April 3, 2012 | 3:47 am
Bret Stephens of the Wall Street Journal takes a look at Khairat Al Shater, the Muslim Brotherhood’s candidate for president, who he says has been embraced by the Obama administration.
Mr. Shater noted that the killing of Hamas’s Ahmed Yassin was “a heinous crime corresponding to the perfidious nature of the Zionist enemy.” As for negotiating with Israel, he called it “mindless”: “The only way” to deal with the Jewish state, he insisted, “is jihad.” He faulted “the enemies of Islam” for trying to “distort and remove [jihad] from the hearts and minds and souls of Muslims.” He blasted the U.S. for preventing “the Islamic nation in its entirety” from eliminating “the usurper Zionist enemy.”

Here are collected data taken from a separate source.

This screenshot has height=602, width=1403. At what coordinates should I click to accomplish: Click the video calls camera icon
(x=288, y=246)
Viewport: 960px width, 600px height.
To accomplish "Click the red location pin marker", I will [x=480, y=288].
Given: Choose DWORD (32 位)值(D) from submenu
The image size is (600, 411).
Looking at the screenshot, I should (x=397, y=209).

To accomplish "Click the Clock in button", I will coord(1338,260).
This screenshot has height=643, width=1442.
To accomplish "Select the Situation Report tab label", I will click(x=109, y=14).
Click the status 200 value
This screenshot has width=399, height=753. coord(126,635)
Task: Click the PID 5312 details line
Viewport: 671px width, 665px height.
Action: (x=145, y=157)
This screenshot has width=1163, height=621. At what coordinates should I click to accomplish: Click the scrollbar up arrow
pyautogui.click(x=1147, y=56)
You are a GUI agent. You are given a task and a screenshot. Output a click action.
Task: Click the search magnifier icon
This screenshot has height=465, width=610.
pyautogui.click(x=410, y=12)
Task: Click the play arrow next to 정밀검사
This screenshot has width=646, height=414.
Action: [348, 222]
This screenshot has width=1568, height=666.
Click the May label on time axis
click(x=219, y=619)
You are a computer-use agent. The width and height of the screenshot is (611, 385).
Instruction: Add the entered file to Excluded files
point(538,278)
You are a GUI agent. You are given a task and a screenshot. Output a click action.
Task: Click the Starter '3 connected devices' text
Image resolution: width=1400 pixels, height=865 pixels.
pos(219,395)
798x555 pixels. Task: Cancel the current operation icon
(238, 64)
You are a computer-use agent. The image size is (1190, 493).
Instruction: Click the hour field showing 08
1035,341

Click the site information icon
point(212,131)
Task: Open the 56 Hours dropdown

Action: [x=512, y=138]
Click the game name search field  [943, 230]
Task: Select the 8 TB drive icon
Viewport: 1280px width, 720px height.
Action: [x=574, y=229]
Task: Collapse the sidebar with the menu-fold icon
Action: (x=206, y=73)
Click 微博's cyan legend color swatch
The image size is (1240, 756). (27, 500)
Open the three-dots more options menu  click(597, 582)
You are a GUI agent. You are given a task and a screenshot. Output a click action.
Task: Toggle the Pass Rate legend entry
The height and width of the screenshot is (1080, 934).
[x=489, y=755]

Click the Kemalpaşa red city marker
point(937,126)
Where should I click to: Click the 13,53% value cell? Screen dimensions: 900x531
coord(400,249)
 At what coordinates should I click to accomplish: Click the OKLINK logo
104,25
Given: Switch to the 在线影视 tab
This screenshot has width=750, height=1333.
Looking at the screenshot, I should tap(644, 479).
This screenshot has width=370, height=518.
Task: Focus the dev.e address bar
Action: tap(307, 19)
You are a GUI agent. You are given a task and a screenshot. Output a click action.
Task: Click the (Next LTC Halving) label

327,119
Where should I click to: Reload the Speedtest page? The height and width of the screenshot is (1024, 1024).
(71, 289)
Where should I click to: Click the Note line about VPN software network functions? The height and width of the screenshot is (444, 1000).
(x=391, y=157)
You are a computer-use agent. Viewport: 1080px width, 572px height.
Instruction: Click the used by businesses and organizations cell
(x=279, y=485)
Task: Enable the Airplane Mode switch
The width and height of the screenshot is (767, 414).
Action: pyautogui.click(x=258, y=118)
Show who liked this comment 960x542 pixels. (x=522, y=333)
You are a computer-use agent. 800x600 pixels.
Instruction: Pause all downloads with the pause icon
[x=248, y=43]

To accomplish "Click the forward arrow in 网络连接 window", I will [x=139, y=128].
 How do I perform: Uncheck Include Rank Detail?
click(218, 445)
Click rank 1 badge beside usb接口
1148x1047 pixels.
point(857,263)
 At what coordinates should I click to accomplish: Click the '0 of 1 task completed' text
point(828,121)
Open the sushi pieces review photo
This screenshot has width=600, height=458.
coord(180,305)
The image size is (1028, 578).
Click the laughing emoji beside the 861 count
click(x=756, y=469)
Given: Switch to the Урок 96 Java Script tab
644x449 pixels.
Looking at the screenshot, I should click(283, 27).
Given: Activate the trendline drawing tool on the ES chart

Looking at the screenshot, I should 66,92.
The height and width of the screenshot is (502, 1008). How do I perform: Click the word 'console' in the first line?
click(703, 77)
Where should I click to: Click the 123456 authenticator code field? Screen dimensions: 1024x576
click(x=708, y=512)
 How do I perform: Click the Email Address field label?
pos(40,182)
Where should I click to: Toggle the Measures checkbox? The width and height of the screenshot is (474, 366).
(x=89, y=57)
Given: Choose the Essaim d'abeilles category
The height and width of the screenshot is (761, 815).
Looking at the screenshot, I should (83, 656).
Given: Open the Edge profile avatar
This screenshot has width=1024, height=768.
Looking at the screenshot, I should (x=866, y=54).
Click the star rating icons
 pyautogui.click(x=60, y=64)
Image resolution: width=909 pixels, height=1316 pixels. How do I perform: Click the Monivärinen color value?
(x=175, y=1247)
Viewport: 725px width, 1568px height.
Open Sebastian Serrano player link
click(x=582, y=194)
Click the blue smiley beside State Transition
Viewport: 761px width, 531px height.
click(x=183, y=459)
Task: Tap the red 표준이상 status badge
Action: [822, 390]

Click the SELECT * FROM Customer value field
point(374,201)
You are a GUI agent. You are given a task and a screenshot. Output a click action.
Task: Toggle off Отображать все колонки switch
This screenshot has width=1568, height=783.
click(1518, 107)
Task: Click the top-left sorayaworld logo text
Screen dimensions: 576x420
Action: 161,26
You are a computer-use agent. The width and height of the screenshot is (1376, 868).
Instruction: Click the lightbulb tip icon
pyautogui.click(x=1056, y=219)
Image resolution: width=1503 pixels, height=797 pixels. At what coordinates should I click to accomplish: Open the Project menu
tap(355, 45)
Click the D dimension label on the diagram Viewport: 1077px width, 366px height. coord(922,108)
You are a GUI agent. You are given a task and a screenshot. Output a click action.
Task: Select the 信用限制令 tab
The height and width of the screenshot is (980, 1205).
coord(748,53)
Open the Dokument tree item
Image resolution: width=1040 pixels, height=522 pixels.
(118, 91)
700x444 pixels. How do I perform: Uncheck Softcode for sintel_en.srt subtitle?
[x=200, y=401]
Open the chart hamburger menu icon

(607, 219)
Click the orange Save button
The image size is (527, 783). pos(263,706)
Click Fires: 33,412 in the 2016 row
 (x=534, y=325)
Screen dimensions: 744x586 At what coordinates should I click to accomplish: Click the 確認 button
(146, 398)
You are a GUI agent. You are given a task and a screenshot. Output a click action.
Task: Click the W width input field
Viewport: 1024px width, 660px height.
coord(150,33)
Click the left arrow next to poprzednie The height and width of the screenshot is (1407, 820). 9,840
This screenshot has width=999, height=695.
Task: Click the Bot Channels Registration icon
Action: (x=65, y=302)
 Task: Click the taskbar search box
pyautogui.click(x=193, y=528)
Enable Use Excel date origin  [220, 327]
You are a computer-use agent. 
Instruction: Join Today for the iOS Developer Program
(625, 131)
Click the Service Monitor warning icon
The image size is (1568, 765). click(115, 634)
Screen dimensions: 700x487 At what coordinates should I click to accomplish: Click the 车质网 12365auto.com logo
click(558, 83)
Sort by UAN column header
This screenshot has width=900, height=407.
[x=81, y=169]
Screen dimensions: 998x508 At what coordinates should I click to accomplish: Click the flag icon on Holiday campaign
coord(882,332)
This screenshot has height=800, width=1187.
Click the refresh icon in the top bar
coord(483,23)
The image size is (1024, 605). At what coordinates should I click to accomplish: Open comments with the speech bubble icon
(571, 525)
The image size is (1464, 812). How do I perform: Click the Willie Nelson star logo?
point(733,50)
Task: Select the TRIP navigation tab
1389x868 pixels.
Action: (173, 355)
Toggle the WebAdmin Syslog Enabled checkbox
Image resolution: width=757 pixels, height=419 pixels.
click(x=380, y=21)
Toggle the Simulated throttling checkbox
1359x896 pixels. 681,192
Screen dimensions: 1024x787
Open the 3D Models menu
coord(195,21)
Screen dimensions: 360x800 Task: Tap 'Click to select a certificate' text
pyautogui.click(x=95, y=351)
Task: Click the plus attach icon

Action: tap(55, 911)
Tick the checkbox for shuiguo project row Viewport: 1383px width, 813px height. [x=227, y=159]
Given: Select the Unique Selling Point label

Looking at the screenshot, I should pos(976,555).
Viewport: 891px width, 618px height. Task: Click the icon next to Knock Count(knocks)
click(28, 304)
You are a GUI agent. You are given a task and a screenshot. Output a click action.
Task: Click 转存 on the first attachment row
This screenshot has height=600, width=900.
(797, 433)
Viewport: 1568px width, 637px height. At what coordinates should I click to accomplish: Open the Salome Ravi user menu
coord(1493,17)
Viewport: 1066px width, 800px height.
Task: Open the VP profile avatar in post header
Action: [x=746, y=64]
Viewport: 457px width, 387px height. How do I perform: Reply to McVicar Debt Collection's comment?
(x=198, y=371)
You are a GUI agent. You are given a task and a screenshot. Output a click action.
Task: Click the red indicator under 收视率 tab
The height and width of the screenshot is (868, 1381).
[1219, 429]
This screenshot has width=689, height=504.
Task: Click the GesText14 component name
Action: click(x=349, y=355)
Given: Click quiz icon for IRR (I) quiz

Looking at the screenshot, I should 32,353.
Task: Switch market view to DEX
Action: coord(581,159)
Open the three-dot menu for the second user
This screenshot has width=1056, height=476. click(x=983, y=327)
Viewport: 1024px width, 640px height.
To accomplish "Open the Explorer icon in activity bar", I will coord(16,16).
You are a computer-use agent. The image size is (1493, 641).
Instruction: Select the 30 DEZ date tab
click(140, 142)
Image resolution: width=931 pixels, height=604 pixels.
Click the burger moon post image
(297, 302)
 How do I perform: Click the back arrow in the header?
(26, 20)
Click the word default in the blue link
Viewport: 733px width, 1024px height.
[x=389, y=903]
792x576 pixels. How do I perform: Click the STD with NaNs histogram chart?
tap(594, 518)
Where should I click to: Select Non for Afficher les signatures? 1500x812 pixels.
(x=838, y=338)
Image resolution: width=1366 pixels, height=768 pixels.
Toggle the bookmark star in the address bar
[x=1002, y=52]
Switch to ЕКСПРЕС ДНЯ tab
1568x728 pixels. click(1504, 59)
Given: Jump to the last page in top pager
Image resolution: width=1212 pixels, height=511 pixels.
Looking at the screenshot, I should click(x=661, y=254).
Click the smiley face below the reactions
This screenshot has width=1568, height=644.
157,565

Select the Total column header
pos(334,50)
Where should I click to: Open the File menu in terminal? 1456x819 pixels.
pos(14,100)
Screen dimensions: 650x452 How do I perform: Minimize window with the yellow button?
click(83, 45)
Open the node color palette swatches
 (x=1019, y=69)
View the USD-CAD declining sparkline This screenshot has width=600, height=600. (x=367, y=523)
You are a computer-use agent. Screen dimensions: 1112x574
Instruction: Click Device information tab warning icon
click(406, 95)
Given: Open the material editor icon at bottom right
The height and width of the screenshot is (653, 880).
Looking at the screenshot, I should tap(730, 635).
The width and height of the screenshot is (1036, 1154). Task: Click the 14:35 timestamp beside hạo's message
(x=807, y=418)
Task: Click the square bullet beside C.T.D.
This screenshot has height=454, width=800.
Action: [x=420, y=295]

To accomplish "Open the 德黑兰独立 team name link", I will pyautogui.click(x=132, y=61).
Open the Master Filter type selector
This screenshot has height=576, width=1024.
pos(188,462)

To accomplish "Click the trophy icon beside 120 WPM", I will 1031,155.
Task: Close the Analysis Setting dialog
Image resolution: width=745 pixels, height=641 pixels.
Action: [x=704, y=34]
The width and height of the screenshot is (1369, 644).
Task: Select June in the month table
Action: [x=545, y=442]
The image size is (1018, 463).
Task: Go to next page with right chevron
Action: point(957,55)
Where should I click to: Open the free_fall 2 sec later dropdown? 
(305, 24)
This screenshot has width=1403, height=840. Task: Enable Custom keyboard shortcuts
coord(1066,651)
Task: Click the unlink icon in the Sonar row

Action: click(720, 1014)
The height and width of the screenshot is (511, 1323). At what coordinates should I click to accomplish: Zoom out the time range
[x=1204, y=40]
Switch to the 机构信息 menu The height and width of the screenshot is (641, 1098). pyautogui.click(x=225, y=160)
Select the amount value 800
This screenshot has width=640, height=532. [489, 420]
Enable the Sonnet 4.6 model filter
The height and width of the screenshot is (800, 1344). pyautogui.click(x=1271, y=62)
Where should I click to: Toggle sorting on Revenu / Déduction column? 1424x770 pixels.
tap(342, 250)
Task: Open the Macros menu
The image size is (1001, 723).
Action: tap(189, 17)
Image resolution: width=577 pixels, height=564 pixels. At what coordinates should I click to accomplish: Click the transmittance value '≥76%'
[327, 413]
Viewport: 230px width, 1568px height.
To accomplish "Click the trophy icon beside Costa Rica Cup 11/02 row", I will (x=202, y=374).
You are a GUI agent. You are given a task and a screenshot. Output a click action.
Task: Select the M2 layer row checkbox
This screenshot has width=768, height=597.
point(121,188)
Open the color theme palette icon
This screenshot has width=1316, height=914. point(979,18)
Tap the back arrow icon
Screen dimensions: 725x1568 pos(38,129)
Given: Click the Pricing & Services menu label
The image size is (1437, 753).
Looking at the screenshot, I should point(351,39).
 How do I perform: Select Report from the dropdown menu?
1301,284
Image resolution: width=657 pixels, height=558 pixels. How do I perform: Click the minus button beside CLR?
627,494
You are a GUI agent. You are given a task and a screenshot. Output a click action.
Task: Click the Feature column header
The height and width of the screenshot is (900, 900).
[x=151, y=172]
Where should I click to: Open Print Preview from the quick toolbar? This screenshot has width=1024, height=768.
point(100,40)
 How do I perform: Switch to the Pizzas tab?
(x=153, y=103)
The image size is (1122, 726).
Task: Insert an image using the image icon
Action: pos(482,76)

For all the bluster by Saudi Arabia, Turkey and Egypt, it is unlikely that Iran’s atomic aspirations will trigger a regional rush to get the bomb, writes Steven A. Cook in Foreign Policy.
Most important to understanding why the Middle East will not be a zone of unrestrained proliferation is the significant difference between desiring nukes and the actual capacity to acquire them.
Writing for the Jewish Review of Books, Leon Wieseltier offers a less than favorable review of the New American Haggadah, translated and edited by Nathan Englander and Jonathan Safran Foer.
If there is anything innovative about the New American Haggadah, it is the introduction into the Passover literature of this voice—puerile, trivializing, supercilious, calculatingly quirky, painfully unhilarious—a punk in a yarmulke.
The change of leadership in Kadima illustrates Israelis’ disillusionment with a peace process that went nowhere, writes Moshe Arens in Haaretz.
The Oslo Accords had the support of the majority of the Israeli public but are now considered to have been an abject failure, Yasir Arafat’s Nobel Peace Prize having become an object of ridicule. Prime Minister Ehud Barak’s unilateral withdrawal from the south Lebanon security zone in 2000 had the support of most Israelis at the time. But when Hezbollah, in the wake of the withdrawal, assumed a dominant role in Lebanon and amassed tens of thousands of rockets, bringing on the Second Lebanon War, many Israelis began having second thoughts.
Carice Witte of the Jerusalem Center for Public Affairs examines the evolution in ties between the two countries, driven by China’s growing admiration for Israel’s technological achievements and despite pressure from Arab nations.
Demands and expectations internally and externally will continue to grow and to some extent, China will be seeking out Israel, its scholars, and experts as a trusted source of information and greater understanding in order to meet the responsibilities brought by its economic success.
In a sea of trials and tribulations, writes Matthew Ackerman in Commentary Magazine, there are signs that all is not lost for the Jewish community of the United States.
[A]n American Jewry with even a small portion of its young people both deeply interested in public affairs and capable of hearing about them in its people’s language is one with at least some cause for pride. May there be many more similar signs of American Jewish hope in the future.